Thanks for any tips.
Bill
I have removed the 42 to 47 poverty cap skins. You need to carefully wedge a plastic edged tool underneath the skin on the backside of the cap and work it loose. It may be stuck on the front so be careful but persistent.
Todd
Thanks for your reply. I've removed one very carefully but took almost 30 minutes so not to bend the skin very much. The skin was kinda glued to the cap so had to be very careful. I was hoping someone had some kind of magic solution. I think you suggestion to use plastic as it should reduce the chance of damage.
Thanks again,
Bill
Thanks for your reply. I've removed one very carefully but took almost 30 minutes so not to bend the skin very much. The skin was kinda glued to the cap so had to be very careful. I was hoping someone had some kind of magic solution. I think you suggestion to use plastic as it should reduce the chance of damage.
Thanks again,
Bill
I'm curious how you made out with your hubcap restoration. I didn't want to attempt removing the skins on my caps so I had a shop re-chrome and polish the entire cap with the skin and the steel shell together. They didn't turn out too badly but I had to be satisfied with the dents that already existed. Frankly, I've never seen a cap like this in a nice polished dent-free state. I'd love to try a good restoration sometime.
Still looking for better way to remove skin. I very, very carefully bend up the crimp around the cap, work it around slowly and then pry the skin off. I saw examples years ago where a HET member did this and ended up with beautiful, replated caps.

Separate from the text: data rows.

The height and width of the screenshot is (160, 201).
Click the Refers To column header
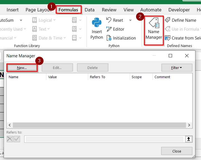(x=97, y=77)
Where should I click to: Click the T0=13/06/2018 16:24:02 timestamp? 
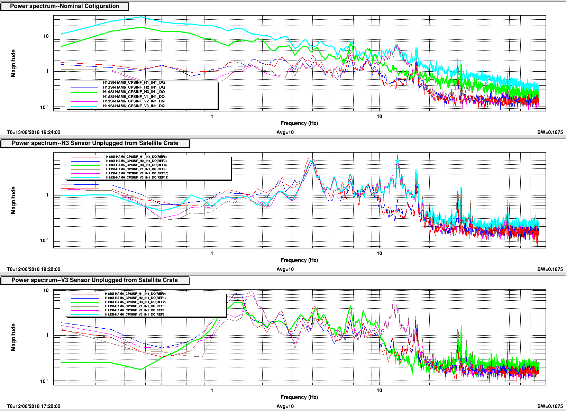click(34, 132)
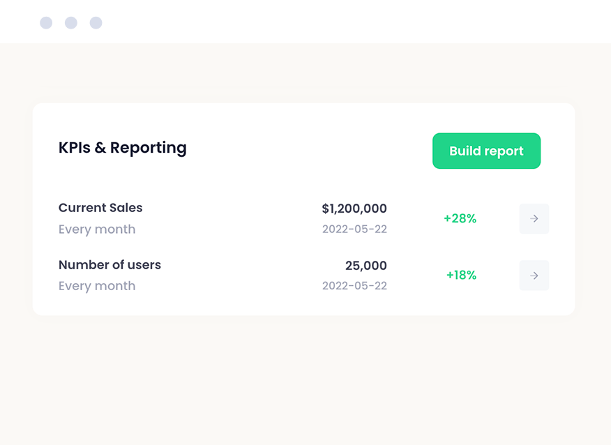Open the Number of users details arrow

click(x=534, y=276)
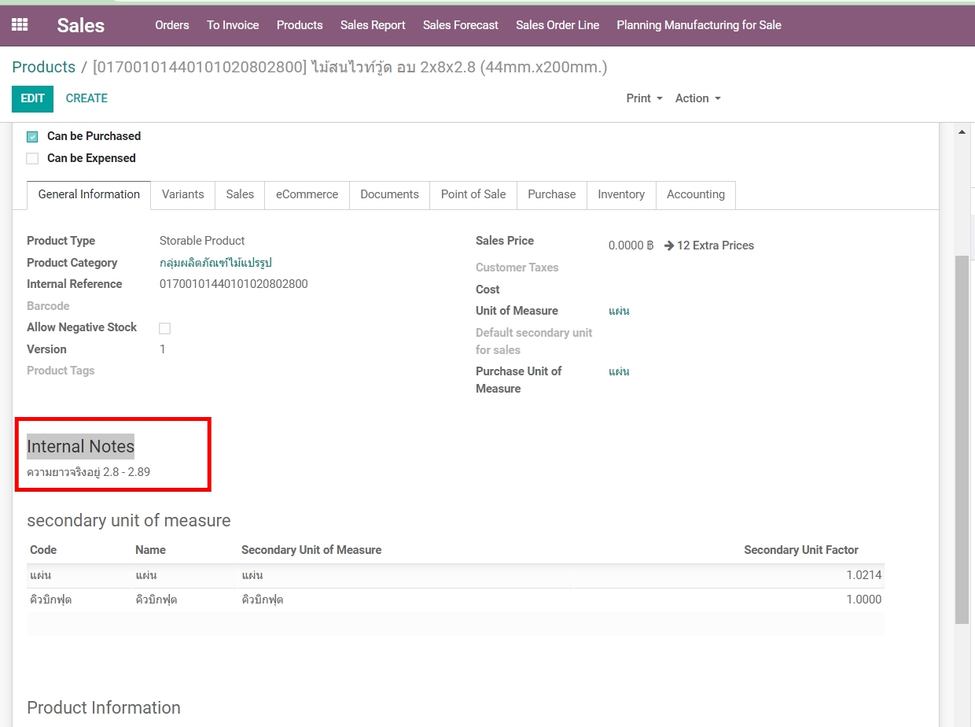
Task: Enable the Can be Expensed checkbox
Action: 32,159
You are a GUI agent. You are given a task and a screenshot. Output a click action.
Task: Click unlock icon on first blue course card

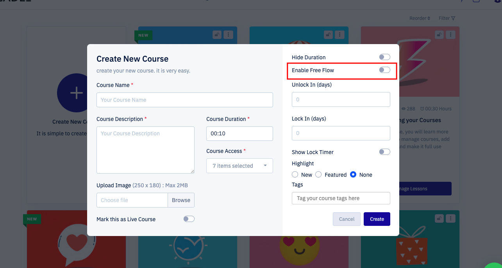pos(216,35)
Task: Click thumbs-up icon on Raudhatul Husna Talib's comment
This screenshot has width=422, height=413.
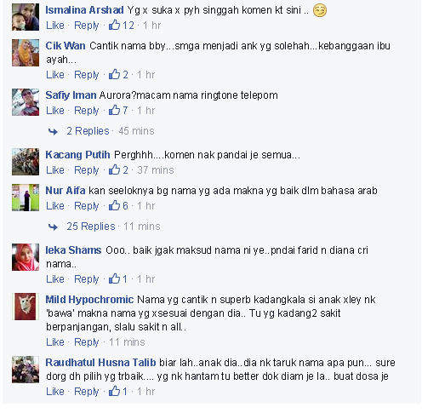Action: pos(115,391)
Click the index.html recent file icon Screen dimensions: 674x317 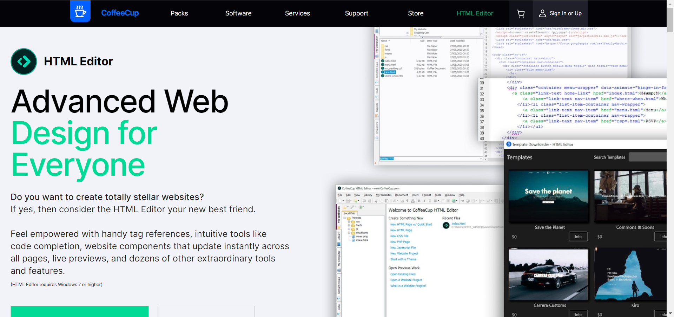tap(446, 225)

I'm currently working on mine for the '36. I called Press Kale a couple of years ago, hoping he was still restoring them. He had given up doing hubcaps but shared his technique with me. The only way to get a good restoration is what was discussed above, lift the edge all the way around and take the skin off of the the dogdish. Tap out the dents from the inside, sand with high grit sandpaper to locate the high spots, continue to tap and smooth, then rub with 000 steel wool. After that you can have them stripped and rechromed.
Jeremiah
Thanks for the reply. I saw some samples of his work and they were beautiful. I guess slow and steady is the way to restore them.